─── TEXTE À LIRE ───

Révolution est une expression particulièrement indiquée s’agissant du mode dynamique de conservation/transformation de la matière. Les structures (de la matière inerte comme vivante) reproduisent leur mode d’organisation au travers de mouvements et de changements permanents. La conservation des constantes physiques ressemble plutôt à la constance de la température d’un gaz, fondée sur l’agitation au hasard des molécules. La forme change sans cesse et la conservation globale de la structure, découlant des lois de transformation, n’est jamais définitive. Et surtout cela ouvre la possibilité de structures entièrement nouvelles et imprédictibles car « l’histoire n’est pas écrite d’avance ». La structure n’est globalement durable que par une reproduction fondée sur l’agitation interne et sur des échanges permanents avec le milieu. On peut en donner une image en considérant la durabilité de la structure d’un nuage. Il est en globalement équilibre du fait de la dynamique des masses d’air montantes et descendantes.

La matière est constituée de structures caractérisées par des lois de conservation et des constantes (charge, masse, taille, …). On a longtemps cru qu’il s’agissait d’objets fixes, que l’on appelait les atomes. Ces particules dites élémentaires, auraient été comme de toutes petites pierres qui auraient bâti la matière à grande échelle. Mais, loin de trouver à l’échelon microscopique des bases solides pour une matière dure, fixe et stable, on y a trouvé des éléments petits mais inassimilables à des objets tels qu’on les concevait (des ondes ou des corpuscules). La physique quantique qui les a étudié a été obligée d’admettre qu’ils n’avaient ni rigidité, ni fixité, ni séparabilité. Pire même, il apparaît que s’il existait une seule structure fixe, rigide et stable, elle détruirait par réaction toutes les autre structures de l’univers !

─── DONNÉES SAISIES ───

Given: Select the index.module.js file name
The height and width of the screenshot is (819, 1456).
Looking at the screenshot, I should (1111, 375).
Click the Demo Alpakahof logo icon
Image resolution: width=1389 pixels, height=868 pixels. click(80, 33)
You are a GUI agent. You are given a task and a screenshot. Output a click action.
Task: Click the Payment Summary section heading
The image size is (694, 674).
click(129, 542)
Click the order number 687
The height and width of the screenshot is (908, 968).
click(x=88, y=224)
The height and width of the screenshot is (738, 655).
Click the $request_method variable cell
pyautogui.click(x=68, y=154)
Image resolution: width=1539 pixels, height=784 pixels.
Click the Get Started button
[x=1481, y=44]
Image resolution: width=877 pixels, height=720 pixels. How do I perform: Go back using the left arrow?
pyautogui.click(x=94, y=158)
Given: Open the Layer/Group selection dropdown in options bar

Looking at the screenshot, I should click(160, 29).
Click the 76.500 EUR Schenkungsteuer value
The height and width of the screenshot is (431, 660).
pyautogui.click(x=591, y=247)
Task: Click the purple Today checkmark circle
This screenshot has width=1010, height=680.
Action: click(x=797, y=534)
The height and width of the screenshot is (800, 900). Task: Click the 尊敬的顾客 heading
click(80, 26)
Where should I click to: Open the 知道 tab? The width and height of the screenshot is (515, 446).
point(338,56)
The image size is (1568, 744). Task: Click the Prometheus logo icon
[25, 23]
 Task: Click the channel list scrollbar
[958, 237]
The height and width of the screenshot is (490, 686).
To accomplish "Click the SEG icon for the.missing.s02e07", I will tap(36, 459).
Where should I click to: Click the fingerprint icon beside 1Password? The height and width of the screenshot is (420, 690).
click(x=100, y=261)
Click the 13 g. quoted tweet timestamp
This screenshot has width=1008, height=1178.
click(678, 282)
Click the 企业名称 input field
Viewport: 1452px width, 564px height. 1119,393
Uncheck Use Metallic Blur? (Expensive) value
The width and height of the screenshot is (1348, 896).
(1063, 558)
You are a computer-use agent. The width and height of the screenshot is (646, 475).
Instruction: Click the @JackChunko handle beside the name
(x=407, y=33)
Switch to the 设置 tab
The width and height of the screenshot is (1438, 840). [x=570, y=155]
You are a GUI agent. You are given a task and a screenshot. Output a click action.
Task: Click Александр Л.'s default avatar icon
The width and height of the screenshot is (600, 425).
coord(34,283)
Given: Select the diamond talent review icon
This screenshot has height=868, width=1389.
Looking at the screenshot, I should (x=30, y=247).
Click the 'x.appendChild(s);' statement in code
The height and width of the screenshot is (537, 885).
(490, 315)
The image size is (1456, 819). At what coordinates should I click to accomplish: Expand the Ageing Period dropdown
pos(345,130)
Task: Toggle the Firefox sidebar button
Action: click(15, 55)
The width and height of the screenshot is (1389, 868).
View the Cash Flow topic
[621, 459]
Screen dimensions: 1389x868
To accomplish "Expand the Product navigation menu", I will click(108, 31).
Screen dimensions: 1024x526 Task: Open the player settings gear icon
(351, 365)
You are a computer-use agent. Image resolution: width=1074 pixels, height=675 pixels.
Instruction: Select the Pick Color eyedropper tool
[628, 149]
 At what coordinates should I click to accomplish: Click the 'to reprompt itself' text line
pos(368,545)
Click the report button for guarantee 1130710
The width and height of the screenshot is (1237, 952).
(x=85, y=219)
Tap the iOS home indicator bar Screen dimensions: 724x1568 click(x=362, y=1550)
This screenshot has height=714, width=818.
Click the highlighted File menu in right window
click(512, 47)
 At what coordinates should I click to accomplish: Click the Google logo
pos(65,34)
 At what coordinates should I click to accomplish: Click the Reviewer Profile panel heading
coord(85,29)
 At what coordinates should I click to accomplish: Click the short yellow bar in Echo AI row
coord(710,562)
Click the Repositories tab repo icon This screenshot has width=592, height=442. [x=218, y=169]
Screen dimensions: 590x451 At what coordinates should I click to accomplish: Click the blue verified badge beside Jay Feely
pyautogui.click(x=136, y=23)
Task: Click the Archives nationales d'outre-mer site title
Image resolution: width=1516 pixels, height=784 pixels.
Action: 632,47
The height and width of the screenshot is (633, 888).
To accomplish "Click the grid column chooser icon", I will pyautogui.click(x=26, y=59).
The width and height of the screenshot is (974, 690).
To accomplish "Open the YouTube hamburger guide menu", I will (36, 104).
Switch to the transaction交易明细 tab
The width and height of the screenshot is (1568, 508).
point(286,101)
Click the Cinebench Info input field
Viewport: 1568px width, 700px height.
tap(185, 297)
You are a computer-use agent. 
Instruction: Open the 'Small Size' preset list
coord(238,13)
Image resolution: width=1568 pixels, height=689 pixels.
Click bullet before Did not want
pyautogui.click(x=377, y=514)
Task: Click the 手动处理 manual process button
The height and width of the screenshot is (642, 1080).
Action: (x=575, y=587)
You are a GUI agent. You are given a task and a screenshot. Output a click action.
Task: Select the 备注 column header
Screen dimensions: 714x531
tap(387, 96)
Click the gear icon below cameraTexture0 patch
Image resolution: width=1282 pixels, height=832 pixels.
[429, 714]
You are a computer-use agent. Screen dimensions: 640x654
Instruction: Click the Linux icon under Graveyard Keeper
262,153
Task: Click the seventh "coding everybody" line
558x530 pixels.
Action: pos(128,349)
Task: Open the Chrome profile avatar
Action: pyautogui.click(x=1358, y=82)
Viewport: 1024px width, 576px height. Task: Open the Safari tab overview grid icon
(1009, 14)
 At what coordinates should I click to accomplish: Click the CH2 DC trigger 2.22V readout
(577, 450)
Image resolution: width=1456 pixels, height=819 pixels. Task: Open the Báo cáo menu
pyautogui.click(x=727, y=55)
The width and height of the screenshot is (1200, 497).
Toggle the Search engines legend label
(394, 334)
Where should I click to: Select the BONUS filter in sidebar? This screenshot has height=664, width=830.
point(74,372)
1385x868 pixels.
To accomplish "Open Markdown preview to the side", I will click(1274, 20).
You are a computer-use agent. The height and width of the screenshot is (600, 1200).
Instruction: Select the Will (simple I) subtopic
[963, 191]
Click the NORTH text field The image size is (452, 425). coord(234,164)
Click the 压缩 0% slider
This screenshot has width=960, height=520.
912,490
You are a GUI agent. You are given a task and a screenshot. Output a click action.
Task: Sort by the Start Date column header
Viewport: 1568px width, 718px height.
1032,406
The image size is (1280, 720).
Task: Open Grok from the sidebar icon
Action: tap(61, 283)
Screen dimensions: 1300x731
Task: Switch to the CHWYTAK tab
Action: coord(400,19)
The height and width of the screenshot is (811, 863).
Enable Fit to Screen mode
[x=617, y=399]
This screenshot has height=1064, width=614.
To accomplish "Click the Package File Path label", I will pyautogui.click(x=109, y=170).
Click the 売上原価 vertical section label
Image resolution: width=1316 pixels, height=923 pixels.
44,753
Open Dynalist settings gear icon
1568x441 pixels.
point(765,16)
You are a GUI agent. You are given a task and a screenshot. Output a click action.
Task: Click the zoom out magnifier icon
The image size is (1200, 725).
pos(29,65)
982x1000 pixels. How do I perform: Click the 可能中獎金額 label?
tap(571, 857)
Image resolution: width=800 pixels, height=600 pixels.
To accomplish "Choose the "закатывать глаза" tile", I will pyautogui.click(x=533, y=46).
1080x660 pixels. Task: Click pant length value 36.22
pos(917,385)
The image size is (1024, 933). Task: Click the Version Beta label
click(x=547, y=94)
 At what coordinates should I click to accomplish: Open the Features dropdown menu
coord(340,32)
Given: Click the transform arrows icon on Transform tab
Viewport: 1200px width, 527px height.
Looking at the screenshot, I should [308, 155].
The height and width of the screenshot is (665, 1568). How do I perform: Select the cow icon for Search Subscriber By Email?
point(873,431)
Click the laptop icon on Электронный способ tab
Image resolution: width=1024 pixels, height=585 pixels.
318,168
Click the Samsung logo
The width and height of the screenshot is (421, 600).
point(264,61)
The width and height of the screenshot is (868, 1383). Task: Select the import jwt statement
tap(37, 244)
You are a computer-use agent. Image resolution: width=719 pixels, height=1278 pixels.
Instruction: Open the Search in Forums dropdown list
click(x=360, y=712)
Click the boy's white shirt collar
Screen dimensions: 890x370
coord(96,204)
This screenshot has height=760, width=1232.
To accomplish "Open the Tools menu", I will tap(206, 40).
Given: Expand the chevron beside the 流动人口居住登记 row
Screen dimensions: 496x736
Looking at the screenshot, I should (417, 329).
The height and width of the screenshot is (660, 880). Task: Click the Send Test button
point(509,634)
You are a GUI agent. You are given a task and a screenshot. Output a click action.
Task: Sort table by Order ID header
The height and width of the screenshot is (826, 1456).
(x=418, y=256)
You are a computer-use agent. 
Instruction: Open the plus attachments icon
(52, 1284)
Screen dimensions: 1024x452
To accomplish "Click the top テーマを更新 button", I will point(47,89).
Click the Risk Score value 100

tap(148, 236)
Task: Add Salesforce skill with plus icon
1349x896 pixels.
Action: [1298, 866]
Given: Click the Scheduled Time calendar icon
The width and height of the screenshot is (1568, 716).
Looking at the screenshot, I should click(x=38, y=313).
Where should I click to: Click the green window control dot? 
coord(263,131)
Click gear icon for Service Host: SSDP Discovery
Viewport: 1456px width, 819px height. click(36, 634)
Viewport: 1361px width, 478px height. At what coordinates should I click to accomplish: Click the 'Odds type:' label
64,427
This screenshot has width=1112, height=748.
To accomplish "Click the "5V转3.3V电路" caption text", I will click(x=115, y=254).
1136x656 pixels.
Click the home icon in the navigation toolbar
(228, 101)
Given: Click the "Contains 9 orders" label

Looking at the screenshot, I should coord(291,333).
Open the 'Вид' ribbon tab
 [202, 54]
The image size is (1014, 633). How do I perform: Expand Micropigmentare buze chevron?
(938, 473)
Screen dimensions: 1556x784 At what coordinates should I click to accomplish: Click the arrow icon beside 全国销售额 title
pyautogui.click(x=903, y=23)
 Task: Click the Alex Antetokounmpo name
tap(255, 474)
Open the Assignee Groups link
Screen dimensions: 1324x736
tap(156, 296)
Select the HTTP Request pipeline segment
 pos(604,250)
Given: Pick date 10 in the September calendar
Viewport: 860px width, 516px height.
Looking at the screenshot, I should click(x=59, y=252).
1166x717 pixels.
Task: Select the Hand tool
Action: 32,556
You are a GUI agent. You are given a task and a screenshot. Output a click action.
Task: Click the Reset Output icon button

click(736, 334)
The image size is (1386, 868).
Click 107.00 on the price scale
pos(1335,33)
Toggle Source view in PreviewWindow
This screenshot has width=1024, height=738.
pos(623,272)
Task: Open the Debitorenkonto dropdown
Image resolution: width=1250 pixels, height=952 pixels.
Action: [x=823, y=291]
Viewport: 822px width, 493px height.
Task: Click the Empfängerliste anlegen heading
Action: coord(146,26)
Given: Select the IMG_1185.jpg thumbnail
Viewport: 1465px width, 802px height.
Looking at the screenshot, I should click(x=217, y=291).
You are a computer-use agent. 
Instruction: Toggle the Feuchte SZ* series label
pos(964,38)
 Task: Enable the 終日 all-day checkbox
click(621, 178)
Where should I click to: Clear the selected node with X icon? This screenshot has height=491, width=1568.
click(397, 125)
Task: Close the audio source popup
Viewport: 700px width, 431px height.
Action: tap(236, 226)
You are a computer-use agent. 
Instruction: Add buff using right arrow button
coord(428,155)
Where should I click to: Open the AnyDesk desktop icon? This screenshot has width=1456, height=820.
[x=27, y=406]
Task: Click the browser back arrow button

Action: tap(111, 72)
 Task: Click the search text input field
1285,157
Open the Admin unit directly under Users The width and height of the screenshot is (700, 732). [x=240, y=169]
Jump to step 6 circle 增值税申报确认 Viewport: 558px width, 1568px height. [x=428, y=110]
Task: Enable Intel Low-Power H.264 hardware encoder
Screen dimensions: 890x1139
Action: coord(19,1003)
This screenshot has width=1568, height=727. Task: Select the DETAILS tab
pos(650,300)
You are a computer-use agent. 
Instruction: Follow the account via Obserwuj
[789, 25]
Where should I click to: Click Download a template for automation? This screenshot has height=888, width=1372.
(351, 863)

───

(EXERCICE ÉCRIT)
Reproduisez le passage du texte qui débute aux mots « La matière est » et s'arrête après « structures de l’univers ! ». Seul le texte doit servir de référence.

(RÉPONSE ATTENDUE)
La matière est constituée de structures caractérisées par des lois de conservation et des constantes (charge, masse, taille, …). On a longtemps cru qu’il s’agissait d’objets fixes, que l’on appelait les atomes. Ces particules dites élémentaires, auraient été comme de toutes petites pierres qui auraient bâti la matière à grande échelle. Mais, loin de trouver à l’échelon microscopique des bases solides pour une matière dure, fixe et stable, on y a trouvé des éléments petits mais inassimilables à des objets tels qu’on les concevait (des ondes ou des corpuscules). La physique quantique qui les a étudié a été obligée d’admettre qu’ils n’avaient ni rigidité, ni fixité, ni séparabilité. Pire même, il apparaît que s’il existait une seule structure fixe, rigide et stable, elle détruirait par réaction toutes les autre structures de l’univers !